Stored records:
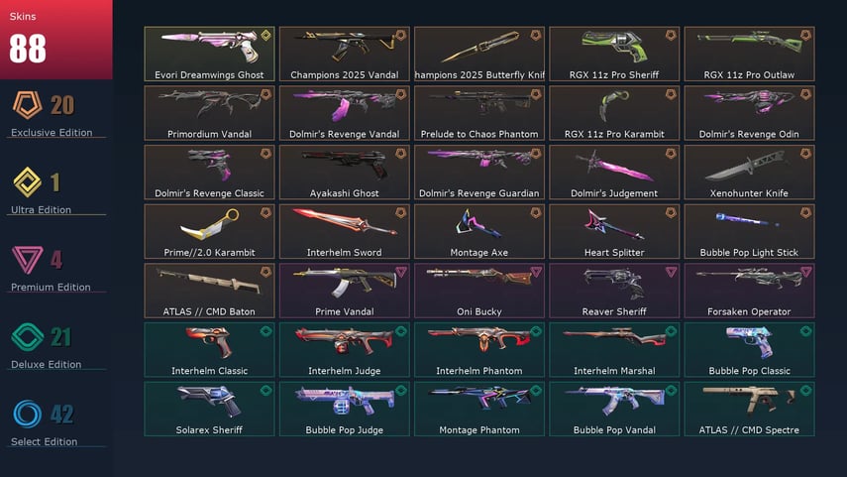Select the Montage Axe skin card
The width and height of the screenshot is (847, 477).
[x=479, y=231]
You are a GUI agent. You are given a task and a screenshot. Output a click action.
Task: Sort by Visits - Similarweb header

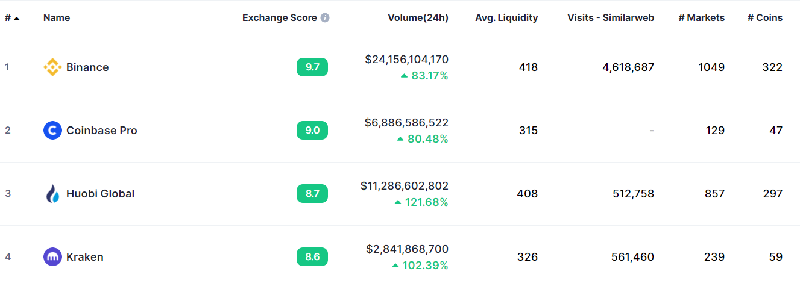point(610,18)
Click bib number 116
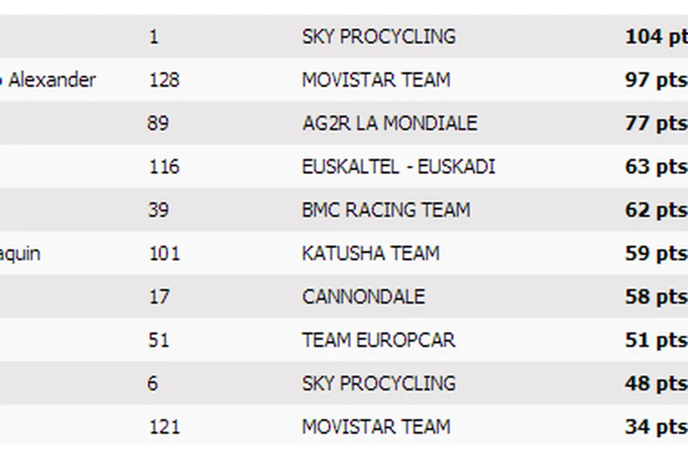Screen dimensions: 688x459 (164, 167)
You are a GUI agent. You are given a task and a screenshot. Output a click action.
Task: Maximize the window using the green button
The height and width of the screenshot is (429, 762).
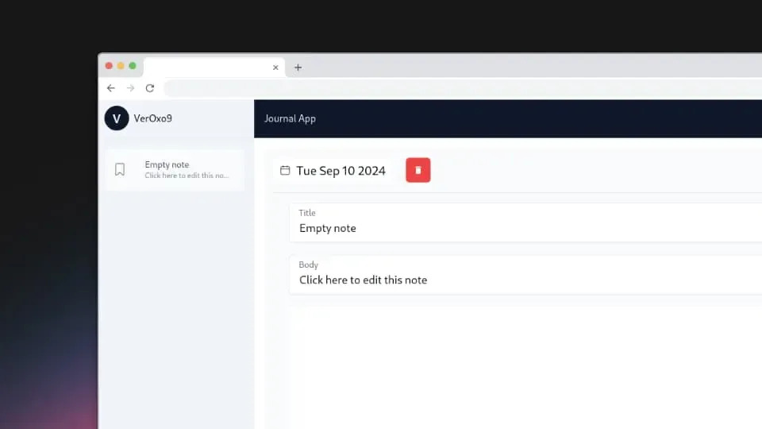pyautogui.click(x=133, y=66)
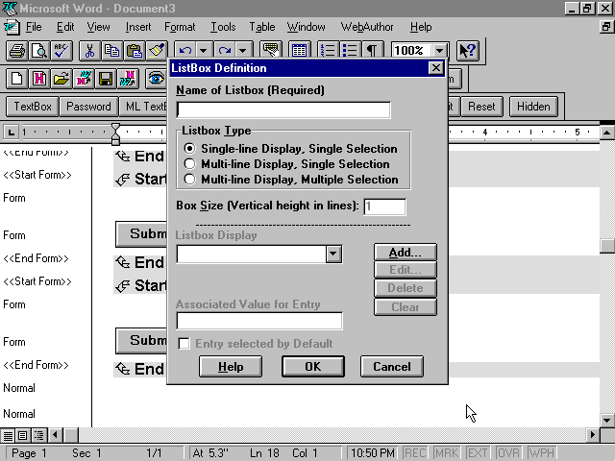Click the Cut scissors icon

pyautogui.click(x=89, y=51)
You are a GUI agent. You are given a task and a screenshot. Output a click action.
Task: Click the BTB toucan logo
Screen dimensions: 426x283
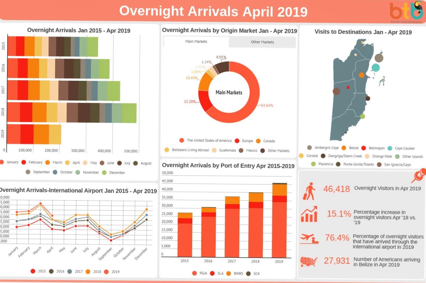click(406, 11)
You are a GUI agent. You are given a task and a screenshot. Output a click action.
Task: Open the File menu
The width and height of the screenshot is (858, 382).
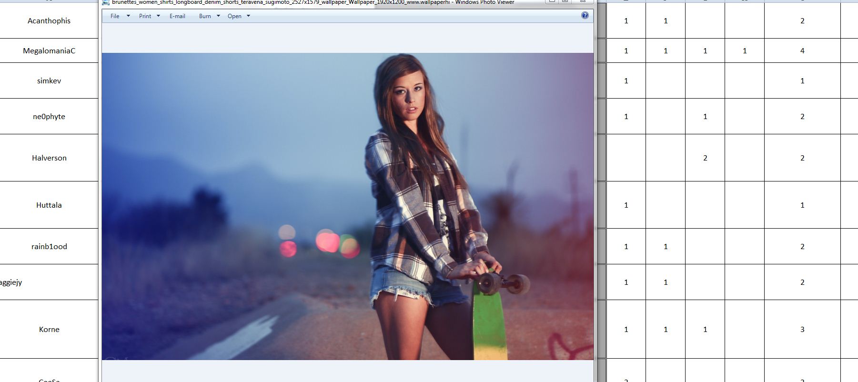point(115,16)
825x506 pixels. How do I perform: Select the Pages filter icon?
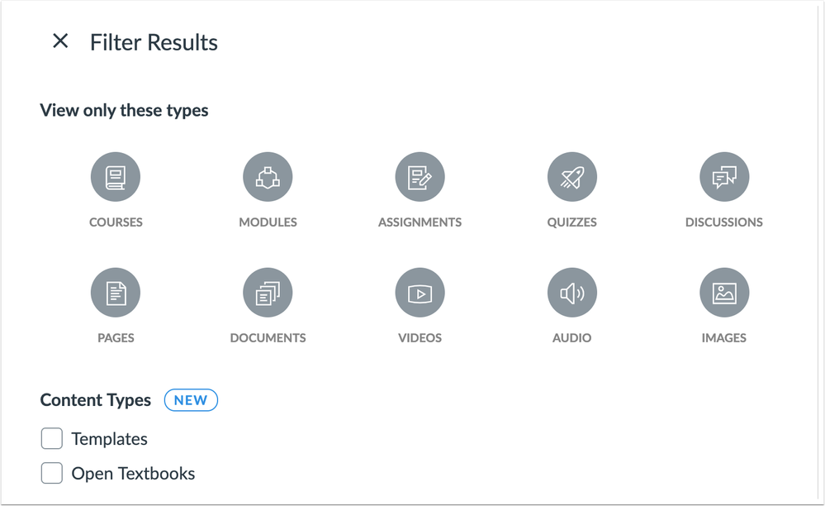[116, 292]
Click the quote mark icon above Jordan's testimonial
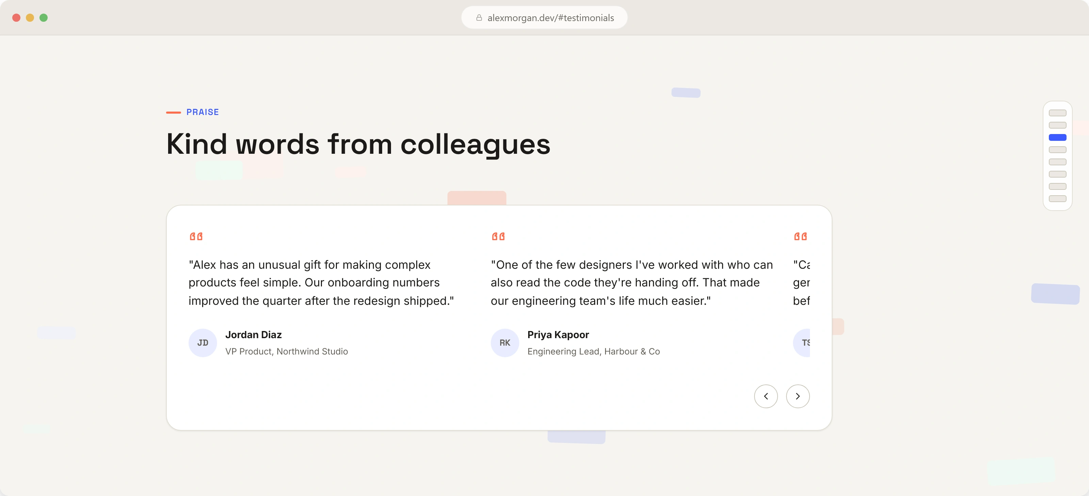The height and width of the screenshot is (496, 1089). (x=196, y=236)
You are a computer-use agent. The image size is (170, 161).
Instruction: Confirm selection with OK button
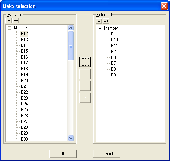[x=63, y=154]
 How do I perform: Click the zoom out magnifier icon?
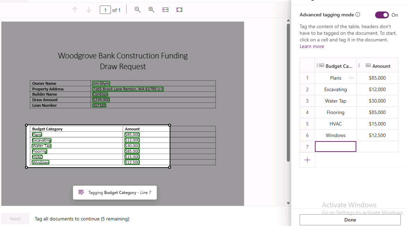(x=138, y=10)
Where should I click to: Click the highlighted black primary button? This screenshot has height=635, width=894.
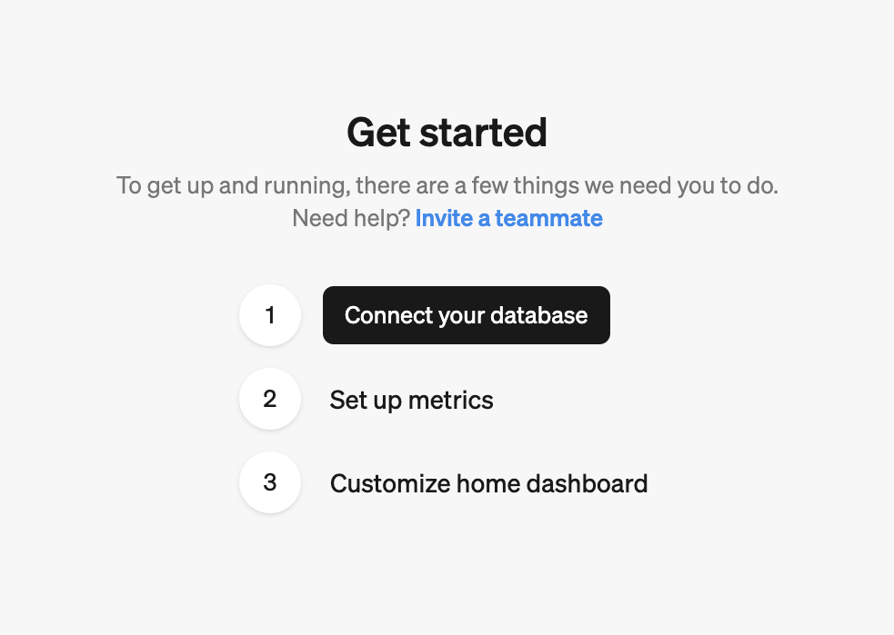pos(466,315)
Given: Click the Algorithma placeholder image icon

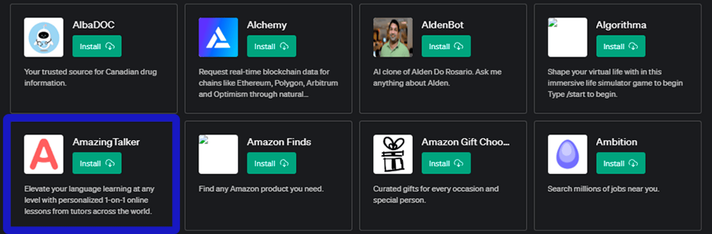Looking at the screenshot, I should click(568, 38).

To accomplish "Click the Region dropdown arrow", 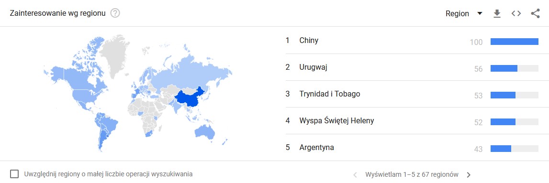I will 480,14.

What the exercise asks: In the data above, start at the line holding "Task: Sort by Visits - Similarweb header" and stop after the line holding "Task: Maximize the"; write out those lines exactly, without pictures.

Answer section:
Task: Sort by Visits - Similarweb header

point(610,18)
Click bib number 116
Screen dimensions: 688x459 (164, 167)
You are a GUI agent. You are given a task and a screenshot. Output a click action.
Task: Maximize the window using the green button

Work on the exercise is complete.